By Joseph Shega, MD, Chief Medical Officer, VITAS Healthcare
Ongoing research, updated statistics and evolving protocols to identify and treat sepsis are providing new insights for clinicians and critical-care physicians about appropriate and timely treatment of this potentially life-threatening condition.
These new insights are reshaping current thinking about disease trajectory for sepsis, including better assessments of which patients will benefit most from aggressive treatment and palliative care, and which will benefit most from timely referral to comfort-focused hospice care.
With September 13 now designated annually as World Sepsis Day, it’s time for clinicians who treat sepsis and for healthcare professionals whose patients are sepsis-vulnerable to re-examine this emerging information so that they can make the best decisions and provide the most appropriate care for their patients.
What to Know About Sepsis
- Sepsis is more common and costly than many physicians have realized. A 2018 study estimated the annual cost of sepsis-related patient readmissions to the hospital at $3.5 billion, or $16,852 per patient each year. Cleveland Clinic researchers described sepsis as a “significant underrecognized burden on the US healthcare system.”
- Nearly 40% of patients who die from sepsis are eligible for hospice when they arrive at the emergency department or are admitted to the hospital–but are never referred to end-of-life care. Their eligibility is frequently defined by underlying disease or comorbidities, such as cancer, severe dementia, severe stroke and advanced chronic lung disease. Physicians should take these contributing factors into account at the time of admission when deciding how to treat patients who develop sepsis.
- Post-sepsis syndrome increases the risk of hospital readmission and death. New data shows that sepsis patients who are released from the hospital to post-acute care are more likely to be readmitted (27% vs. 16% for non-sepsis patients) and that if readmitted, are more likely to die or be discharged to hospice (13% vs. 6%). Other studies indicate that referral to hospice can create up to 80% reduction in hospital readmissions.
- Asking questions such as “Who is this patient?”, “How long has he/she been ill?”, and “What other diseases or health factors are at work?” can be just as helpful as laboratory tests and clinical metrics in determining appropriate sepsis treatment. Failing to consider the context in which sepsis develops, especially in patients who are severely ill and unlikely to recover, can lead to medical care that is inconsistent with patient goals/values and that can lead to suffering and harm. See my previous article about this topic.

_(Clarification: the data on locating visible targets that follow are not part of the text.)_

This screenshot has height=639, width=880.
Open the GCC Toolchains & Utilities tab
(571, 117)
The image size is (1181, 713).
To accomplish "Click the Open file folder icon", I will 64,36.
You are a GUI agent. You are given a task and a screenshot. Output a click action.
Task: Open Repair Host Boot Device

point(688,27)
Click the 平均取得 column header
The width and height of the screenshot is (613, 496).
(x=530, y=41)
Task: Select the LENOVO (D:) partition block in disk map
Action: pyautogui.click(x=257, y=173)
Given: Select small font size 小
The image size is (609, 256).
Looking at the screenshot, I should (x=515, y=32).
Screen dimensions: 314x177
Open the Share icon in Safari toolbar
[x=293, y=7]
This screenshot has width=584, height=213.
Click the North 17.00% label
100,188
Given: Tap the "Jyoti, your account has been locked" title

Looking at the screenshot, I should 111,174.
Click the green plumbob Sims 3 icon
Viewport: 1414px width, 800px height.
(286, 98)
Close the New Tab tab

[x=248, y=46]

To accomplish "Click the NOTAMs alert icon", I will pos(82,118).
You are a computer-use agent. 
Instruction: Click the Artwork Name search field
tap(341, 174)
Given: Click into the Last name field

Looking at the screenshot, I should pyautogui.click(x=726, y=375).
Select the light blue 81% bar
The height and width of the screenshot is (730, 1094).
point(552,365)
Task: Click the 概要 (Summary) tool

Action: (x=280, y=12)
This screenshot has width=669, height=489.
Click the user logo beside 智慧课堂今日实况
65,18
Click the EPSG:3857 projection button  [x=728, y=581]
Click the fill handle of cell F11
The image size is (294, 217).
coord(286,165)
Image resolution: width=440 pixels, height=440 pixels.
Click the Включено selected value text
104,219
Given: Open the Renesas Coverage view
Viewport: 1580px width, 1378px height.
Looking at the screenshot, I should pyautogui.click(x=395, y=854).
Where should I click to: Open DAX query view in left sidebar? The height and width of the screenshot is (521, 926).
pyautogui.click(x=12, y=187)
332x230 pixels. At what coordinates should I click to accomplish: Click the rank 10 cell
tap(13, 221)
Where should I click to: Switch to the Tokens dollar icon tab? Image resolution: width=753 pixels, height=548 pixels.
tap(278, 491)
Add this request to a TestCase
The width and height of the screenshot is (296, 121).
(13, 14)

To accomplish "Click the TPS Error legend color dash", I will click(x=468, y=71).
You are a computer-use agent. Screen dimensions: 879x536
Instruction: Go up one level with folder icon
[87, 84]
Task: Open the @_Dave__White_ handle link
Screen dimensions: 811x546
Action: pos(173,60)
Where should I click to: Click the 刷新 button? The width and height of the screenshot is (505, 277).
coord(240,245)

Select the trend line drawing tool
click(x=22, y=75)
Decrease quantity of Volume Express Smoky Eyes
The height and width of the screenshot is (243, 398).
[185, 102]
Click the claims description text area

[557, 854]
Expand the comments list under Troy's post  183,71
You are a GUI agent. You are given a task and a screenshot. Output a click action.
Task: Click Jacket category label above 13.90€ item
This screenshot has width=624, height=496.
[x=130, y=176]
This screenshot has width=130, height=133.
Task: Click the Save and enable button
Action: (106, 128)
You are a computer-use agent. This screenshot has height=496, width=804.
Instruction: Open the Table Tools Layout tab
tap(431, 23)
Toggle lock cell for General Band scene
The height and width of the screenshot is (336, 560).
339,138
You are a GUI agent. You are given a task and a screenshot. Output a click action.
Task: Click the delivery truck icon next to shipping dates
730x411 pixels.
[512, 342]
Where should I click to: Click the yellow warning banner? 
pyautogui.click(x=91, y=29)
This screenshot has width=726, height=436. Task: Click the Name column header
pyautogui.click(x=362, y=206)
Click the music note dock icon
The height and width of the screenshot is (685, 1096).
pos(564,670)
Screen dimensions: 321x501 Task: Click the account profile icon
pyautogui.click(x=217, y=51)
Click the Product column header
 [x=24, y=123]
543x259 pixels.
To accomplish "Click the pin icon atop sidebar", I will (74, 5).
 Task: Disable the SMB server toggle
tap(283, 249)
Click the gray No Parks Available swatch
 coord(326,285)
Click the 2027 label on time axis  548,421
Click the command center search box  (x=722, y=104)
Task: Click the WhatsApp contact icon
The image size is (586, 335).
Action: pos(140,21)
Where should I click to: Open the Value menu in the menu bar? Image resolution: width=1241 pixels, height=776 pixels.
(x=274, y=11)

- Patients deserve targeted sepsis protocols that are based on their disease trajectory. New sepsis treatment protocols are necessary, but they answer only part of the question of why severely ill patients continue to die from sepsis, or why those who recover are more than twice as likely as non-sepsis patients to be released from the hospital to post-acute care, or why patients with sepsis face 50% greater odds of being readmitted to the hospital.
Treatment Protocols: Aggressive vs. Palliative vs. Hospice
With this new information as a backdrop, clinicians should consider the hospice profession’s approach to sepsis care, which classifies patients as “healthy,” “multimorbidity” and “hospice-eligible,” with appropriate protocols for each. Healthy patients can be offered aggressive interventions because they are most likely to respond and survive. Multimorbidity patients should be offered optimum symptom management, supported by palliative care that supports both their disease trajectory and their quality of life.
Those who are hospice-eligible should be offered goals-of-care conversations that explain their prognosis and the benefits of timely hospice care for their symptoms and pain. With the physical and psychosocial support of an interdisciplinary hospice team, clinicians can position their severely ill sepsis patients with appropriate care that embraces quality of life near the end of life.